**Recorded information:**
========================

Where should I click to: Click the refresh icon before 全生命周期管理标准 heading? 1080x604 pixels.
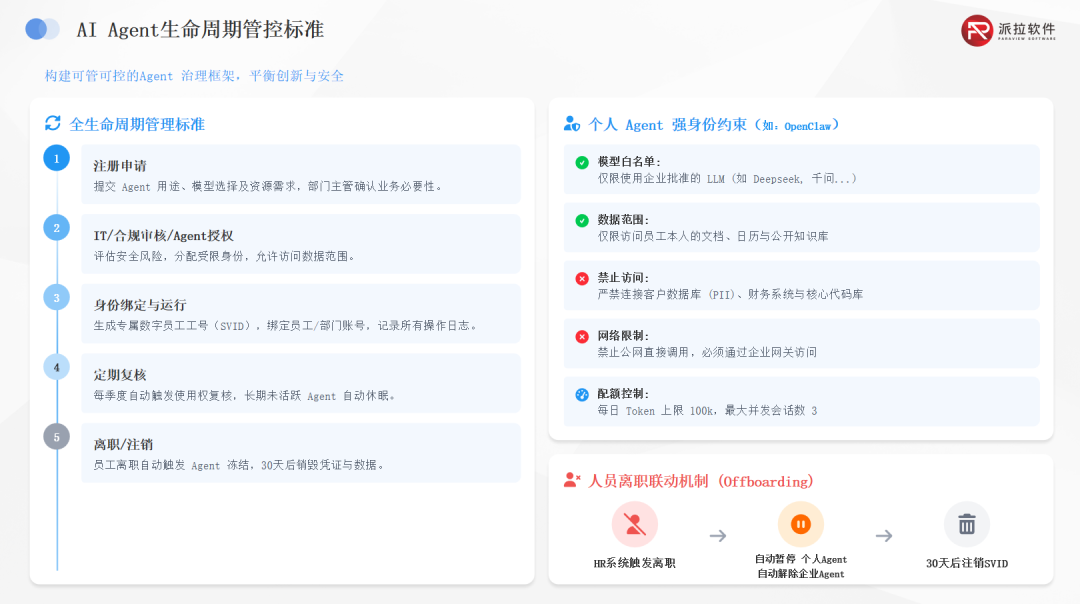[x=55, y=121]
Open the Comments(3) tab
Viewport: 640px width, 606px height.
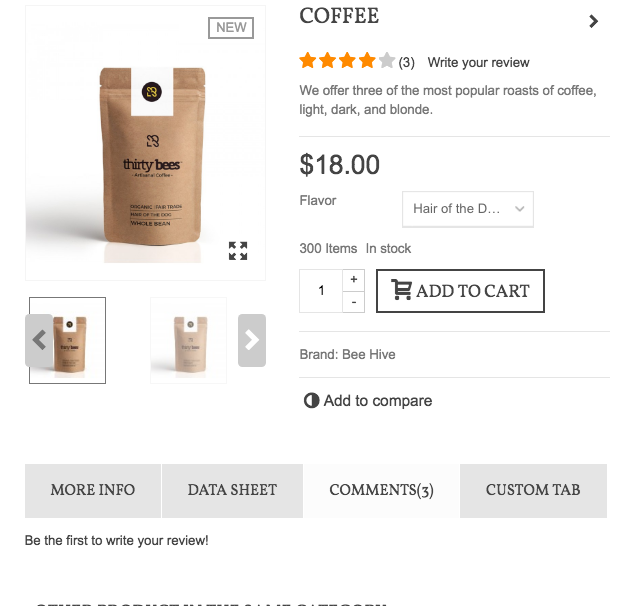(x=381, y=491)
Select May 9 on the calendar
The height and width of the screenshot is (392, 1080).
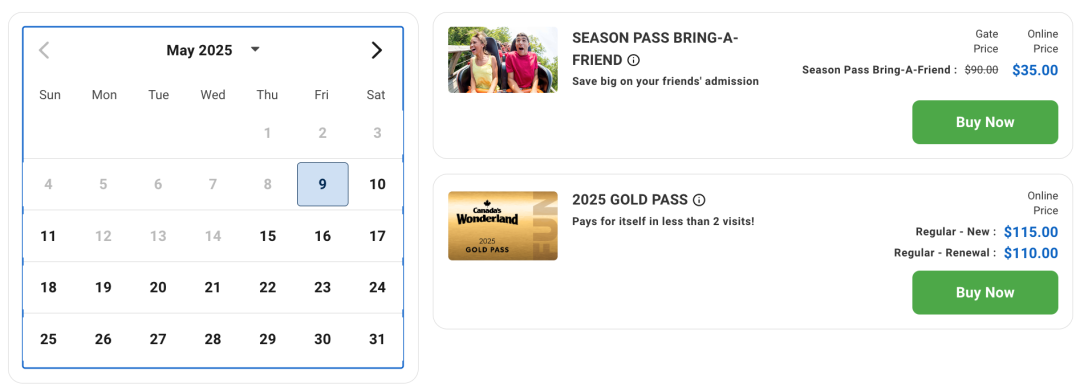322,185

========================

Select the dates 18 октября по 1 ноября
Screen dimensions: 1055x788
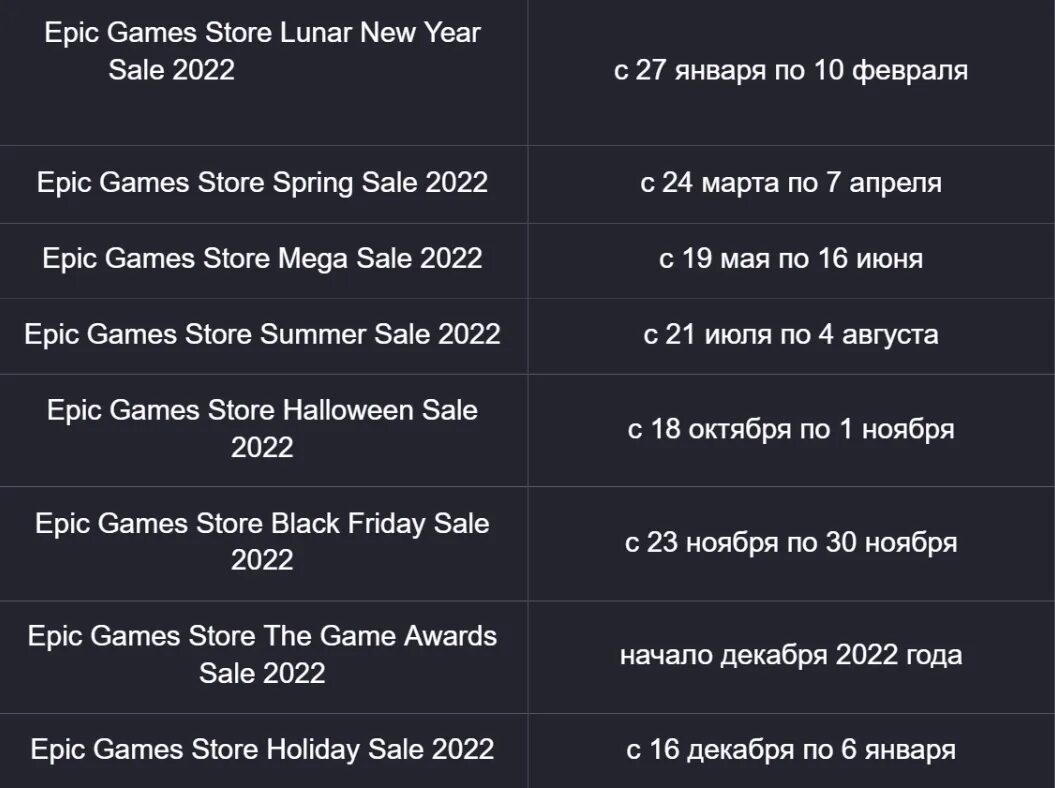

========================

**What you will do:**
Show the lines above that include "Select".

**Solution for this problem:**
Select May 9 on the calendar
Select the dates 18 октября по 1 ноября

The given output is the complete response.